Jeffery was surprised by how strong the impact of the light was in their human subjects, how quickly it worked, and the simplicity of the approach.

"Western populations are ageing rapidly and this is going to be a major issue in the future. We need to gear up for this," he said. "If you can't see clearly you can't read or watch TV. You also tend to fall down and break bones. Our lights and their application in ageing is a step in this direction."

There is potential for similar approaches involving the mitochondria to be used on conditions where these powerhouses fail, such as Parkinson's, he said.

However, Jeffery said there are currently no appropriate devices that people can buy to replicate the results at home.

"I strongly suggest that people do not just go and buy a red light off the web," he said. "They have to produce the right wavelength and be reliable.
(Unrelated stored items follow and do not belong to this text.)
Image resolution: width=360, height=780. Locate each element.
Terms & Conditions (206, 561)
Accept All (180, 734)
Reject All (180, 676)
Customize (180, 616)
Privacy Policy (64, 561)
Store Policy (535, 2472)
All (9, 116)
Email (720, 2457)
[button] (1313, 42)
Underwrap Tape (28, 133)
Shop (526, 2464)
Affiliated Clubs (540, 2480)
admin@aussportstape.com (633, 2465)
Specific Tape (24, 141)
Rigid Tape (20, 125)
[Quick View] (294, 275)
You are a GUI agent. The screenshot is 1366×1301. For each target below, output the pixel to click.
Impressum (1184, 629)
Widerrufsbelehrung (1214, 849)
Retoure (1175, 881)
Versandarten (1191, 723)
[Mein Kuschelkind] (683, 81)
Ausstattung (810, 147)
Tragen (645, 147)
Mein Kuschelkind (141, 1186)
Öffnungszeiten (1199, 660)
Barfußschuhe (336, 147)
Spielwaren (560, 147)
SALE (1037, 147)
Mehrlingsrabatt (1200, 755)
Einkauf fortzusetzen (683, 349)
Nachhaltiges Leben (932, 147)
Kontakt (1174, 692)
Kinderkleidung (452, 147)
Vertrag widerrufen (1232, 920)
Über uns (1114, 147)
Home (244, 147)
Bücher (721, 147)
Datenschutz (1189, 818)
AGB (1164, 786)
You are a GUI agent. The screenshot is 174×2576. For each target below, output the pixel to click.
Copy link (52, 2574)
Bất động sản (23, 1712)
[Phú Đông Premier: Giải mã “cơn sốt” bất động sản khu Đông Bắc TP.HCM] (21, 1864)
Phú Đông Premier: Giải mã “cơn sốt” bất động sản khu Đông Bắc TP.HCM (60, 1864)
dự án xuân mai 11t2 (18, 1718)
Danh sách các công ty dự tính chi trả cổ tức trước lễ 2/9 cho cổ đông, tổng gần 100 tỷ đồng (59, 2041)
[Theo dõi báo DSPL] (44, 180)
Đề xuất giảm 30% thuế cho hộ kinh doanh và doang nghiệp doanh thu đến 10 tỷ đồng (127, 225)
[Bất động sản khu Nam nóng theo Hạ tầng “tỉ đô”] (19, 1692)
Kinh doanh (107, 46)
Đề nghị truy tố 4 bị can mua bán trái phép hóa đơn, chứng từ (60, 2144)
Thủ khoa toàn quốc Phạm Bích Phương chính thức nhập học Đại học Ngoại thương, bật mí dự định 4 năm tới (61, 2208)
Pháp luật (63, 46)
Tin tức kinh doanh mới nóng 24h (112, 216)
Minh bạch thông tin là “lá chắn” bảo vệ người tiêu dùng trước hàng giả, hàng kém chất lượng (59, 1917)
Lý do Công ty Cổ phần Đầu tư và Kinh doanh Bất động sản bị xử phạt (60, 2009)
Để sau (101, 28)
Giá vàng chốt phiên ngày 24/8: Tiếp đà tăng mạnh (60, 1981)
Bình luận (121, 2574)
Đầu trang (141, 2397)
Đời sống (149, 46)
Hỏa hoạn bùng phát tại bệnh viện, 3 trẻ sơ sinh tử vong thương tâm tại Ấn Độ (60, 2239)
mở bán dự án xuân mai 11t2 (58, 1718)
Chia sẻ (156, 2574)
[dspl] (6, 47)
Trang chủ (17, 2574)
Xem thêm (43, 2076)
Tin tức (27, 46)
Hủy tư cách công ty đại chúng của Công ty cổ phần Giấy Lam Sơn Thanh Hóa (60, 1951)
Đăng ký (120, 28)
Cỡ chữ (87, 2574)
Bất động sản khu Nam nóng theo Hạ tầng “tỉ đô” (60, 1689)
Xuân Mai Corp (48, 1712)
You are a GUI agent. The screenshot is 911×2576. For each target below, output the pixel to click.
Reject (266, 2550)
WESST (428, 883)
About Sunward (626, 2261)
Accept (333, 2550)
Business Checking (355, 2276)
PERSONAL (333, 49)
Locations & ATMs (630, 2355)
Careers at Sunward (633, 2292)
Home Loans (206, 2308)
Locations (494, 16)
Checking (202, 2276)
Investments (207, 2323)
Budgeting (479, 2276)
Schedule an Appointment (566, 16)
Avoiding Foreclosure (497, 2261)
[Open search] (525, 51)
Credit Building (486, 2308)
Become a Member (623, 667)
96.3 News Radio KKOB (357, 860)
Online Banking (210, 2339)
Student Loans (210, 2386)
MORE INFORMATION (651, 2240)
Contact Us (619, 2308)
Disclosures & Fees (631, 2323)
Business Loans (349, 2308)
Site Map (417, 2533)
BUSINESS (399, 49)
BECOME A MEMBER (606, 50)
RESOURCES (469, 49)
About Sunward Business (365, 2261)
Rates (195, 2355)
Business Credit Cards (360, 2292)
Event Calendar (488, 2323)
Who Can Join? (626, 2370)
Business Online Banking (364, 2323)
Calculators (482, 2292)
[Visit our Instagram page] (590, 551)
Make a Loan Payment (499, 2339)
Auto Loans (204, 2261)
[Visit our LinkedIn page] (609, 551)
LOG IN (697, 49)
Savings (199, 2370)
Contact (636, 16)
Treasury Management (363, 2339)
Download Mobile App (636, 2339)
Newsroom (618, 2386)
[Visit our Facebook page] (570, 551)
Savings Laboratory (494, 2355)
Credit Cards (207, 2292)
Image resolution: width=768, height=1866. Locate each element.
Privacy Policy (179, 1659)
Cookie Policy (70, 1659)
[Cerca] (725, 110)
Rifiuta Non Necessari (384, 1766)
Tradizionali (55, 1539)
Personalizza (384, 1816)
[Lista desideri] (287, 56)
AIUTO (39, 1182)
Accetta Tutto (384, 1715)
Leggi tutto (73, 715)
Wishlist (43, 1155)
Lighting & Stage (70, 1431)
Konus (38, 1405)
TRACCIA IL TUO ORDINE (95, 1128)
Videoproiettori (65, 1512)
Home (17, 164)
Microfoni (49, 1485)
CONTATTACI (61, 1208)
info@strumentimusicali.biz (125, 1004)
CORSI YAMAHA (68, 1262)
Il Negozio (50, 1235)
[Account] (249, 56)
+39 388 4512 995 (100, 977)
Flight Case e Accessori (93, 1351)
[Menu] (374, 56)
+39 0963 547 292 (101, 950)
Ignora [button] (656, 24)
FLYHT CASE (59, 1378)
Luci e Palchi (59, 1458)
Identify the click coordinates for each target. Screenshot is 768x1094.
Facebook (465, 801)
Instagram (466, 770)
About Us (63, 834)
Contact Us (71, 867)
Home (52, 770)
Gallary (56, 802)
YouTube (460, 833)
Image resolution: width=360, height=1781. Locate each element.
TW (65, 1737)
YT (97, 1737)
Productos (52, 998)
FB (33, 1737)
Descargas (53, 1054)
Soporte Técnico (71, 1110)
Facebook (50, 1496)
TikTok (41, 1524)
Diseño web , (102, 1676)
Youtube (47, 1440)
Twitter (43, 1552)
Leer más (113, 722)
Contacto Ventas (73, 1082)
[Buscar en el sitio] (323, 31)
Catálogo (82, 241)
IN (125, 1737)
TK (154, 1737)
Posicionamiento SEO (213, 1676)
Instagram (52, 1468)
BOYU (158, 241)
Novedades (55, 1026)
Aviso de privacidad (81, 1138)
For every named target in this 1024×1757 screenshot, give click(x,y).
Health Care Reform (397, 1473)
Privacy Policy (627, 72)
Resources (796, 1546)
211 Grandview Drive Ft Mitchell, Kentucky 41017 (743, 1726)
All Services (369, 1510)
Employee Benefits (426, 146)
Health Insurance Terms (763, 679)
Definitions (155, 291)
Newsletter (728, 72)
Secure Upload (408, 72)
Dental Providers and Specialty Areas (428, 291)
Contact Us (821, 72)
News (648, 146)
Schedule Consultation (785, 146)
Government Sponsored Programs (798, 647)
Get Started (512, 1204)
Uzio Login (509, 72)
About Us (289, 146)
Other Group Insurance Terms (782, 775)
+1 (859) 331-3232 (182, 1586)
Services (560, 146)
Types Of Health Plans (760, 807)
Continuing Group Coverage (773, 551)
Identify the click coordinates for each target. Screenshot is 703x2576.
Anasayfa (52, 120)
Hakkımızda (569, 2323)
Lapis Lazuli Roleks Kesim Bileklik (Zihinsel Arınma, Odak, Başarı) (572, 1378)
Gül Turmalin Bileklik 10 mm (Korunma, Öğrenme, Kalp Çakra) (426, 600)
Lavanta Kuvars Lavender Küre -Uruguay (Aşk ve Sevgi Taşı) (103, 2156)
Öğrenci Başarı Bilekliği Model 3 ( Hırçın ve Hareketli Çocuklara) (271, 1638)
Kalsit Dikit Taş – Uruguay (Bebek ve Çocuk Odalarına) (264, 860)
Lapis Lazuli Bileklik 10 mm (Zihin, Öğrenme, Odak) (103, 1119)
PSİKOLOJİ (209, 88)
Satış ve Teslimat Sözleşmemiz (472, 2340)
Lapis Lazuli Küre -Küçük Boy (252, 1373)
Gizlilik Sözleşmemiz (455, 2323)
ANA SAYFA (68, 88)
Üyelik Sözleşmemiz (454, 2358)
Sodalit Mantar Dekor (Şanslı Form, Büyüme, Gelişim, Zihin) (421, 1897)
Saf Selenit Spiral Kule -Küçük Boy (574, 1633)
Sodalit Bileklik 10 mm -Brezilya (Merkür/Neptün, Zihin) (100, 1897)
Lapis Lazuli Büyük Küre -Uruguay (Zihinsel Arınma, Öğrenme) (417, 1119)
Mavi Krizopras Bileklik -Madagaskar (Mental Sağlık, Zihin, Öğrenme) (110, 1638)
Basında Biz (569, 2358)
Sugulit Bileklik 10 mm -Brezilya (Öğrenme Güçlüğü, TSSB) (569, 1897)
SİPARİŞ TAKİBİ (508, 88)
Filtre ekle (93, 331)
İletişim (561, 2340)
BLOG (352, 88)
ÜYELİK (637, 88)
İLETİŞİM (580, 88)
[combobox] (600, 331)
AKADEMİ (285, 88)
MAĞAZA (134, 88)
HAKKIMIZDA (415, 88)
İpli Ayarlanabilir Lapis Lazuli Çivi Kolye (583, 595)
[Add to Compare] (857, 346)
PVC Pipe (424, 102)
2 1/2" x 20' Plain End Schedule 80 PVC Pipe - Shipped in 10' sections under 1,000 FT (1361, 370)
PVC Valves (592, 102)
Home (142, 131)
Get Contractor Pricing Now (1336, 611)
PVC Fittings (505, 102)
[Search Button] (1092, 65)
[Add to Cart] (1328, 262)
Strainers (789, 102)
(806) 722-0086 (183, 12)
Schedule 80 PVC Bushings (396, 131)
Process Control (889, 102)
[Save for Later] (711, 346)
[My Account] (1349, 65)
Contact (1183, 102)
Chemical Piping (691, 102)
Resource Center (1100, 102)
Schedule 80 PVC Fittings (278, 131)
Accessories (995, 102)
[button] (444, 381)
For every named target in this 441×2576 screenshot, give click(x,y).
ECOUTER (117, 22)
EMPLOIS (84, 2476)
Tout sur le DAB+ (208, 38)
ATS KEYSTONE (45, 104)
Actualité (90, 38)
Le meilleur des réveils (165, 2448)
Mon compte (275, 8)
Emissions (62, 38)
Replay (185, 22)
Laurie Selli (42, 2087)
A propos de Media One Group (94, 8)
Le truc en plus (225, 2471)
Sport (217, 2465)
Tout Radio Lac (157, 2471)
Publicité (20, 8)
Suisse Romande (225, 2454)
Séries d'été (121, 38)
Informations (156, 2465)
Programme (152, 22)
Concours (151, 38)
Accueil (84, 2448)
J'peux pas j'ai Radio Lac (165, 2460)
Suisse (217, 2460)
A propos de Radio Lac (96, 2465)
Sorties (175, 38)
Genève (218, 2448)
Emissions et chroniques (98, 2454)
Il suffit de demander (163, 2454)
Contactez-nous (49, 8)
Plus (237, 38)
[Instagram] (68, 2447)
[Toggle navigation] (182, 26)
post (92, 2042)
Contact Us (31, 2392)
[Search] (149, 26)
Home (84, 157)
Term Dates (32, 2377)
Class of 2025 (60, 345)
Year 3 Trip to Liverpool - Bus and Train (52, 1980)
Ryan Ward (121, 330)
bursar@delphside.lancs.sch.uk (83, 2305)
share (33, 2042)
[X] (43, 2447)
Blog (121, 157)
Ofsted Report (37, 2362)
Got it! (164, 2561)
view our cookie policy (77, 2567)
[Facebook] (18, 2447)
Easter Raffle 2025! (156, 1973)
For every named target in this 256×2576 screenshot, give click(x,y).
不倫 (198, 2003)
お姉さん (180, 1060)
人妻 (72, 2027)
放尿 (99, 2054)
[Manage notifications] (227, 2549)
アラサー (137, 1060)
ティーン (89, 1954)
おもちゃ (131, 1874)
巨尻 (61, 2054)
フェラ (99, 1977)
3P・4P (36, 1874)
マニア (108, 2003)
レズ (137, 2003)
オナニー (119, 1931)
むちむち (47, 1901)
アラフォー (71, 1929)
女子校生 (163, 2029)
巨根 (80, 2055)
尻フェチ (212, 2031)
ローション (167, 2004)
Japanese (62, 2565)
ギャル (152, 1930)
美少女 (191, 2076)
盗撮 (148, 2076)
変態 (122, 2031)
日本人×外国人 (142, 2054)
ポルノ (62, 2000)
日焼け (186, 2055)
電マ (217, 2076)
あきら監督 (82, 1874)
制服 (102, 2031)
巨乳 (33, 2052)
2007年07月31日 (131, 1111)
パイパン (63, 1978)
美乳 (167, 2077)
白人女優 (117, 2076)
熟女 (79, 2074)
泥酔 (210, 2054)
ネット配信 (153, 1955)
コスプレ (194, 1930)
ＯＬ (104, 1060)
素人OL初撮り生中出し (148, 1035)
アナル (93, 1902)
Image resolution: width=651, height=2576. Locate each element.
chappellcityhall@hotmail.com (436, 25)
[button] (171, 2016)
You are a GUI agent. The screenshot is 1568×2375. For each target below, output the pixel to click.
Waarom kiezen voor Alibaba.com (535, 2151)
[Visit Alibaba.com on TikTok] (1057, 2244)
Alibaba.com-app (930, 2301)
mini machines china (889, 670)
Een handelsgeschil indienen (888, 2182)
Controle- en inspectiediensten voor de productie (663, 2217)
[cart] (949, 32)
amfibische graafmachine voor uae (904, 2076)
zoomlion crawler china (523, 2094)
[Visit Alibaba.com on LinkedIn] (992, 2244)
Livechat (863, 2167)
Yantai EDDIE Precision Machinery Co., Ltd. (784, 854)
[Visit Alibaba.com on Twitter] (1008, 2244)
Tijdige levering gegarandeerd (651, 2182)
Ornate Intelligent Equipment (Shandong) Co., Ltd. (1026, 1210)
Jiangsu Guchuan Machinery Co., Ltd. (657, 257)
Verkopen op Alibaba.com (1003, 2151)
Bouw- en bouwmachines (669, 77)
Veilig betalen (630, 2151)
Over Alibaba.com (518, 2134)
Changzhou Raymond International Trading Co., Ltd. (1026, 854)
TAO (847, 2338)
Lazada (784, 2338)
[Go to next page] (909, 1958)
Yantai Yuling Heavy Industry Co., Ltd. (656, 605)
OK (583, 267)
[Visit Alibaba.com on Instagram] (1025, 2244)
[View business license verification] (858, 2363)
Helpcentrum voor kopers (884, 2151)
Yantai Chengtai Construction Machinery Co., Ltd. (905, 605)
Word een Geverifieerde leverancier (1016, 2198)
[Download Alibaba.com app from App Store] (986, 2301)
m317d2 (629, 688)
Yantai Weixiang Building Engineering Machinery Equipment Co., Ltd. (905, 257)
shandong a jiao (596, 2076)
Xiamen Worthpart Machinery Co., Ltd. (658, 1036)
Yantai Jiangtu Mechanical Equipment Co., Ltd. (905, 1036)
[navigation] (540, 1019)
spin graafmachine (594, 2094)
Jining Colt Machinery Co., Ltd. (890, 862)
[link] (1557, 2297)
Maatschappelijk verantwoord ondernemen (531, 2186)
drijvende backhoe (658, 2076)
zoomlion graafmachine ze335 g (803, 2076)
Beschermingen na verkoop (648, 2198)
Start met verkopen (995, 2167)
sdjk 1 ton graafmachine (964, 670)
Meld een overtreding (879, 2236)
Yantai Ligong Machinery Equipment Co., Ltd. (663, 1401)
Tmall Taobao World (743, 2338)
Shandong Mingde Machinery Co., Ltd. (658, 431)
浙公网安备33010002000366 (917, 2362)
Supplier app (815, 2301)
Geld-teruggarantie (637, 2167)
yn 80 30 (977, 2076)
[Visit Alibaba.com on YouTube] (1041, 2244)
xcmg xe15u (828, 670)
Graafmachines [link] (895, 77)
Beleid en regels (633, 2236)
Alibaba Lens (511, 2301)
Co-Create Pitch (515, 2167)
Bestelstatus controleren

We are looking for a commercial partner to do this and to price them at under around $20 to $25."

Janis T. Eells, Professor of Biomedical Sciences at the University of Wisconsin-Milwaukee who did not work on the study, told Newsweek the study was carefully designed using state of the art assessments of cone and rod function.

Eells said she was surprised that "only two-weeks of treatment resulted in significant changes."

However, she said the study was limited due to its sample size, and it's not clear how long the changes would last. It may be the case that repeat treatments are needed.

Eells said the study confirms the importance of the mitochondria in the retina. Age-related retina diseases such as glaucoma and macular degeneration are linked with problems with mitochondria, meaning they are a promising target for treating retinal disease, she said.

"I would encourage people to share this information with their eye doctors and administer light treatment under the supervision of their eye doctor," said Eells, but said people could damage their retina if they tried the technique at home.

This article has been updated with comment from Janis T. Eells.